Detaching a sequence of tensors gives inplace modification error

I previously had some code for a GAN:

generated_samples = G(z)

# Train Discriminator
pred_generated = D(generated_samples.detach())
pred_real = D(real_samples)

loss = BCELoss(pred_generated, 0) + BCELoss(pred_real, 1)
loss.backward()

# Train Generator
pred_generated2 = D(generated_samples)

loss = BCELoss(pred_generated2, 1)
loss.backward()

This worked fine. I then updated the discriminator to consist of 2 steps (where I want to save the intermediate output for later). This first step returns a sequence of tensors which are called features:

generated_samples = G(z)

# Train Discriminator
generated_features = get_features(generated_samples) # new
real_features = get_features(real_samples)
real_features = [f.detach() for f in real_features]

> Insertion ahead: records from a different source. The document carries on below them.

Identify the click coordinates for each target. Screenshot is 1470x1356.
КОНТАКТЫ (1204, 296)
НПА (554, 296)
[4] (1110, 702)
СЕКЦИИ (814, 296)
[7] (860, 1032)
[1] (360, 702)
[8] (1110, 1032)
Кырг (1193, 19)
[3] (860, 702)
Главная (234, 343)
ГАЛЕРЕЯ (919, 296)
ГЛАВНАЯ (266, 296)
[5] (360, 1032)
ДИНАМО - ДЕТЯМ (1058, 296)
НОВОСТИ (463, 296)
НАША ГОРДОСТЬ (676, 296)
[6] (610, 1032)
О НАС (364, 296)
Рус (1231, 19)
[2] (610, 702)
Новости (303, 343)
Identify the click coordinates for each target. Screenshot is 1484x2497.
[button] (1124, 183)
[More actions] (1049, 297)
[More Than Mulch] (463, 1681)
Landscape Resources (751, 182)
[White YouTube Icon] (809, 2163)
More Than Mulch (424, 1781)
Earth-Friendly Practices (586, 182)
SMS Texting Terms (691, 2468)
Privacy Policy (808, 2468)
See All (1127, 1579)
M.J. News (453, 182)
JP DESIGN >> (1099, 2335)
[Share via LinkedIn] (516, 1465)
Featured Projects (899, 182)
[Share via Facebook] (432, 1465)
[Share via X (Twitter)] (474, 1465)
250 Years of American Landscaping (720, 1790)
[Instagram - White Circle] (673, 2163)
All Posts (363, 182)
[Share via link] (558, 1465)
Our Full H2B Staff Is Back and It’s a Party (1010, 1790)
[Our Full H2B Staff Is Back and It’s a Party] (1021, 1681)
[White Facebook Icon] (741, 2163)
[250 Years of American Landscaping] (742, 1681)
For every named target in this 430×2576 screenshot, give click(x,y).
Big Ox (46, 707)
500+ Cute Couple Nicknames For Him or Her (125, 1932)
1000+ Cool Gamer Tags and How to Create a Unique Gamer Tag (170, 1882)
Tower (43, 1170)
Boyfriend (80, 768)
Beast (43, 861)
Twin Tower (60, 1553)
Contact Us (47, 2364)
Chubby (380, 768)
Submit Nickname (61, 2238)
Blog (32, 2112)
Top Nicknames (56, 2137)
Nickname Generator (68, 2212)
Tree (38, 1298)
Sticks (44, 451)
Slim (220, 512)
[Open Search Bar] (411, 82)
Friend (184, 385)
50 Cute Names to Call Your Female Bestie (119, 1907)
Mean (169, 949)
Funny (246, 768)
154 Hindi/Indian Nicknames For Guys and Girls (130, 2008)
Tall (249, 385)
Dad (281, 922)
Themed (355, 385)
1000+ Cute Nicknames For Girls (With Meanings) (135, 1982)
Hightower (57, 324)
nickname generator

pred_generated = D([f.detach() for f in generated_features])
pred_real = D(real_features)

loss = BCELoss(pred_generated, 0) + BCELoss(pred_real, 1)
loss.backward()

# Train Generator
pred_generated2 = D(generated_features)

loss = BCELoss(pred_generated2, 1)
loss.backward()

But I get an error:

RuntimeError: one of the variables needed for gradient computation has been modified by an inplace operation: [torch.cuda.FloatTensor [320]] is at version 5; expected version 3 instead. Hint: enable anomaly detection to find the operation that failed to compute its gradient, with torch.autograd.set_detect_anomaly(True).

Which seems to relate to the line of code:
pred_generated = D([f.detach() for f in generated_features])

How should I correctly detach tensors in generated_features as I pass them to the discriminator?

Why does it work for a single tensor and not a sequence?

Edit: f.clone().detach() nor f.detach().clone() seems to work.

Edit2: I tried the anomaly detection and it points to the line: generated_features = get_features(generated_samples) as being the “root” of the error.

Edit3: The following code works, but then I have to extract features 1 time extra… not efficient…:

generated_samples = G(z)

# Train Discriminator
generated_features = get_features(generated_samples.detach()) # new
real_features = get_features(real_samples)
real_features = [f.detach() for f in real_features]

pred_generated = D([f.detach() for f in generated_features])
pred_real = D(real_features)

loss = BCELoss(pred_generated, 0) + BCELoss(pred_real, 1)
loss.backward()

# Train Generator
generated_features = get_features(generated_samples) # new
pred_generated2 = D(generated_features)

loss = BCELoss(pred_generated2, 1)
loss.backward()

I’m not sure what exactly might be causing the issue as it seems that D gets detached tensors and thus “Train Discriminator” shouldn’t update G.
Could you check, if any gradients are created in the “Train Discriminator” step or if the parameters or G were changed? I don’t know how the optmizer(s) were created but in case you are using an optimizer with running stats and are updating G already in the “Train Discriminator” step (even with zero gradients in G) you might be hitting this issue.